_Problem requirements_
There is one span to output from the data below: the lines starting at the line with "You are a computer-use agent. The height" and ending at the line with "Given: Switch to the CPPT tab". Output it exactly, ends included, nothing more.

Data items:
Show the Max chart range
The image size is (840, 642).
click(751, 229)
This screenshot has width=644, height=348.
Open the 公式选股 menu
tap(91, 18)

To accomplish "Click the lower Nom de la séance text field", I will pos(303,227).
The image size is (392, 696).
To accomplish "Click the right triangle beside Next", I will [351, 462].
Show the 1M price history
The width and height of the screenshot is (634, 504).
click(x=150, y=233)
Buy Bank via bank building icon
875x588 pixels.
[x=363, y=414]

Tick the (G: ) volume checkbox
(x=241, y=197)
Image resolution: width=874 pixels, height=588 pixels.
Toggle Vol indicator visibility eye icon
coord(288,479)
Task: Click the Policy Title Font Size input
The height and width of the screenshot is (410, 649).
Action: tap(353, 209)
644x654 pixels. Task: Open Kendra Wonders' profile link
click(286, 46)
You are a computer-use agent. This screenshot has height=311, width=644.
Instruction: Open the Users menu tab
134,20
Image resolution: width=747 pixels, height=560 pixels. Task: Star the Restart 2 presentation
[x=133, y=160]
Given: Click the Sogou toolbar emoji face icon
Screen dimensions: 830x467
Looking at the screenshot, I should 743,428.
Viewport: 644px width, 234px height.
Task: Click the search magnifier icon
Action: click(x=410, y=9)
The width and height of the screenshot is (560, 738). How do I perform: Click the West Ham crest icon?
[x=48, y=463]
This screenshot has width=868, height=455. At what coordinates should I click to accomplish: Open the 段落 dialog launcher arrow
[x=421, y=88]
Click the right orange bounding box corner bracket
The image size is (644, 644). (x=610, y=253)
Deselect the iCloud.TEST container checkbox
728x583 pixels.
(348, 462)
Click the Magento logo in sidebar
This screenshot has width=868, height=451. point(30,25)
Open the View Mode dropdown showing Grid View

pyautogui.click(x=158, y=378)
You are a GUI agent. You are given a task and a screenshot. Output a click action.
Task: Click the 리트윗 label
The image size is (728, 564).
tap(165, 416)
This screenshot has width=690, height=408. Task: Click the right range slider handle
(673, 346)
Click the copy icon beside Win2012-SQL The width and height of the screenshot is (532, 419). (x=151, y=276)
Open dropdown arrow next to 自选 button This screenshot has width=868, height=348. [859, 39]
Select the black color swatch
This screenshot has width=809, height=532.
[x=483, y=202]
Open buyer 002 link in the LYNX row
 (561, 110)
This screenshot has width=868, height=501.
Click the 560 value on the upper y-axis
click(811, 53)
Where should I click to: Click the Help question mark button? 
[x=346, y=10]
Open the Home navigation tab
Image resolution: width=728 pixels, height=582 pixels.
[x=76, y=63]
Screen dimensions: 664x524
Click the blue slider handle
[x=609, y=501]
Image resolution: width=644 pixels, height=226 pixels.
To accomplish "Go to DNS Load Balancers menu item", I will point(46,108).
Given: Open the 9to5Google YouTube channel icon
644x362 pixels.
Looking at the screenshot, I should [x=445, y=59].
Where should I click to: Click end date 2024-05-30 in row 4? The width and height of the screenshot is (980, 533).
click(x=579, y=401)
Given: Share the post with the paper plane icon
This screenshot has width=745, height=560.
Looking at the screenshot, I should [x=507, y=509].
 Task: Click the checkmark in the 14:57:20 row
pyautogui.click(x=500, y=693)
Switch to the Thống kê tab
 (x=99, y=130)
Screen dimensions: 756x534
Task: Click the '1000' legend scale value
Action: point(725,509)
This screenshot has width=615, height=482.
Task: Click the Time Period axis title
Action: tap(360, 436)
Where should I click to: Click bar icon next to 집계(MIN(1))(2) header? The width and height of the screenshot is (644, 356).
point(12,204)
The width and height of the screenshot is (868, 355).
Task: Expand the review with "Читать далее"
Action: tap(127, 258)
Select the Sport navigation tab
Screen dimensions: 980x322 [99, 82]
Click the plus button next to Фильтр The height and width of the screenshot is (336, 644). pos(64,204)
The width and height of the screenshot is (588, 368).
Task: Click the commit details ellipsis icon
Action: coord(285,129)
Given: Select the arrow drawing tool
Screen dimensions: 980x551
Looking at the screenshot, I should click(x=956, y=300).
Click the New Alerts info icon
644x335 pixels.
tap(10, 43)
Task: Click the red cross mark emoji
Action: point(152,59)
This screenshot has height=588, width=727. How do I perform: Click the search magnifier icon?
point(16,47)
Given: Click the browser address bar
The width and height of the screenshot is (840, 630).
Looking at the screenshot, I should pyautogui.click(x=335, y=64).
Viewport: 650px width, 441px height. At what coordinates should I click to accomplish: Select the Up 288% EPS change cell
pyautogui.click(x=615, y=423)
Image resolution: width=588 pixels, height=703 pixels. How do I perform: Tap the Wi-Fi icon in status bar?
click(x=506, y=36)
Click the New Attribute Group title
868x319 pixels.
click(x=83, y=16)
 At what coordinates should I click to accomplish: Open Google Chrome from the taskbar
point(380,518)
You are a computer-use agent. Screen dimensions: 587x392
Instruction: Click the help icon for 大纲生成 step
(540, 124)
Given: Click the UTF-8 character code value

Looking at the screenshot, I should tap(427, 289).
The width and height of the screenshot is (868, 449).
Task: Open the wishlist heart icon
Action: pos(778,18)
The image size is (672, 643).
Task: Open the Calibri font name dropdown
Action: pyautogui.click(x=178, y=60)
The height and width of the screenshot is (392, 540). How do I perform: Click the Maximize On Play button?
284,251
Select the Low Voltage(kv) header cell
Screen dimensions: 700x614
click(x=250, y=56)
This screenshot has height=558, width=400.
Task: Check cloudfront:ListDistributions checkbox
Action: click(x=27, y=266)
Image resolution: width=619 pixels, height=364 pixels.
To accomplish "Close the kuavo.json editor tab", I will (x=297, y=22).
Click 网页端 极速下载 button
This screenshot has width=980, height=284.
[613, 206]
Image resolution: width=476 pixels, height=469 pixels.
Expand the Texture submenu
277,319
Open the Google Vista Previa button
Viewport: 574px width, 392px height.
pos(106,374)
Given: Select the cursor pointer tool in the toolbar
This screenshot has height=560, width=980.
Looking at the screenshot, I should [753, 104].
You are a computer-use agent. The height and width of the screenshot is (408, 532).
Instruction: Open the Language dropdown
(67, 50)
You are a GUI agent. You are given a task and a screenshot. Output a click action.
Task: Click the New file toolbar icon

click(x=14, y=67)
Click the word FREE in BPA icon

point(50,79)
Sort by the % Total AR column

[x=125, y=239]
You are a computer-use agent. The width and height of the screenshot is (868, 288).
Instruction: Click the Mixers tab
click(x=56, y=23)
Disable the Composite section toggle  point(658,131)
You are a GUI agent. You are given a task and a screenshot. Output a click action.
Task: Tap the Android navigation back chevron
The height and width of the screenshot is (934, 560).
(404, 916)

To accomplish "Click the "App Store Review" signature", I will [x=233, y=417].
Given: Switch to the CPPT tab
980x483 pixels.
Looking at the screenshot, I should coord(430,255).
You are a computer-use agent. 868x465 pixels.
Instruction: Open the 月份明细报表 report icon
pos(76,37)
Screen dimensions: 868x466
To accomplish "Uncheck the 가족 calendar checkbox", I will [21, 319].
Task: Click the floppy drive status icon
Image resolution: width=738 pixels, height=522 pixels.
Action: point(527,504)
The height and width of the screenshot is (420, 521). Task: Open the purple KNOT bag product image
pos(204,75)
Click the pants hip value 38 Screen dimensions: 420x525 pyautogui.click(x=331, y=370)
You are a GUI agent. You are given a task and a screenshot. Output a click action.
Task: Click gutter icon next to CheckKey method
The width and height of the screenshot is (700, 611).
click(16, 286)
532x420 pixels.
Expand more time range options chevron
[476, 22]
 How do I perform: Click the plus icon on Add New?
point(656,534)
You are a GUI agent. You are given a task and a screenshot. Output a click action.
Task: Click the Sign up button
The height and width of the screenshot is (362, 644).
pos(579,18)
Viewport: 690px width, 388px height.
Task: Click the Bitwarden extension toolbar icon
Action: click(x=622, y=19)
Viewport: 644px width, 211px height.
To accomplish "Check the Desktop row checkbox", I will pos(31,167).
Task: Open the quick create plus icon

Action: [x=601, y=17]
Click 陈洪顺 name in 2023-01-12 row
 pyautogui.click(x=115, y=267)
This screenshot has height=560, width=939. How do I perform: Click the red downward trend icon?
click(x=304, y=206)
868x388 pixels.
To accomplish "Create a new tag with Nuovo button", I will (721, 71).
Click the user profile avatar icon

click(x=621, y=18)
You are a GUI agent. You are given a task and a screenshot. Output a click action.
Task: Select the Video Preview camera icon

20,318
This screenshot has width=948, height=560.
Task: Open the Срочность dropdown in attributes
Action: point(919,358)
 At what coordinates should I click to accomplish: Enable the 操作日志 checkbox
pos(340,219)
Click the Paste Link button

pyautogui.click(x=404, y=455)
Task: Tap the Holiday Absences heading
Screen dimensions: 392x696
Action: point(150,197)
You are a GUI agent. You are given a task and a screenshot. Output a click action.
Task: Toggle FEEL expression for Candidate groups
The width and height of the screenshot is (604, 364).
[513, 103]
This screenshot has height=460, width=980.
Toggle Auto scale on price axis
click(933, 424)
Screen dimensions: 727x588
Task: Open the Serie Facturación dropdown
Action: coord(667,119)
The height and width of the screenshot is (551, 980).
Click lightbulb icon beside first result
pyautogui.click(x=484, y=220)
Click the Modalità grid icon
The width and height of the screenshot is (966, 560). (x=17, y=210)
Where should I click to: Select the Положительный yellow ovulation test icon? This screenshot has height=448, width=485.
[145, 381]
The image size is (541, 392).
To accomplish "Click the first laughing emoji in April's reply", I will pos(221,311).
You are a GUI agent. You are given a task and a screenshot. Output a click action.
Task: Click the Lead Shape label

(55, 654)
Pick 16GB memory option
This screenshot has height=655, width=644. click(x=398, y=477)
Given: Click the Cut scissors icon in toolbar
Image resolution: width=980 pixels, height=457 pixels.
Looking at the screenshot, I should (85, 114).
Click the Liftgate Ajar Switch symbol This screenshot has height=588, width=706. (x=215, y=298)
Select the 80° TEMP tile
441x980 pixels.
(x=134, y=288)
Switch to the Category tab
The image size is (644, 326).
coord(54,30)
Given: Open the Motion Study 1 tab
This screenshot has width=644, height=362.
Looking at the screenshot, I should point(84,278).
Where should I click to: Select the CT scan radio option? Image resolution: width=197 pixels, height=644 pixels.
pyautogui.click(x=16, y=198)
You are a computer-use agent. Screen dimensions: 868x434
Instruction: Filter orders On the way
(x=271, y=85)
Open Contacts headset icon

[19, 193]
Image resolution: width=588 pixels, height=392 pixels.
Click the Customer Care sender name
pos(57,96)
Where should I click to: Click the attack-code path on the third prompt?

_Expected output_
You are a computer-use agent. The height and width of the screenshot is (408, 532).
Instruction: Open the Language dropdown
(67, 50)
You are a GUI agent. You are given a task and a screenshot. Output a click action.
Task: Click the New file toolbar icon

click(x=14, y=67)
Click the word FREE in BPA icon

point(50,79)
Sort by the % Total AR column

[x=125, y=239]
You are a computer-use agent. The width and height of the screenshot is (868, 288).
Instruction: Click the Mixers tab
click(x=56, y=23)
Disable the Composite section toggle  point(658,131)
You are a GUI agent. You are given a task and a screenshot. Output a click action.
Task: Tap the Android navigation back chevron
The height and width of the screenshot is (934, 560).
(404, 916)

To accomplish "Click the "App Store Review" signature", I will [x=233, y=417].
Given: Switch to the CPPT tab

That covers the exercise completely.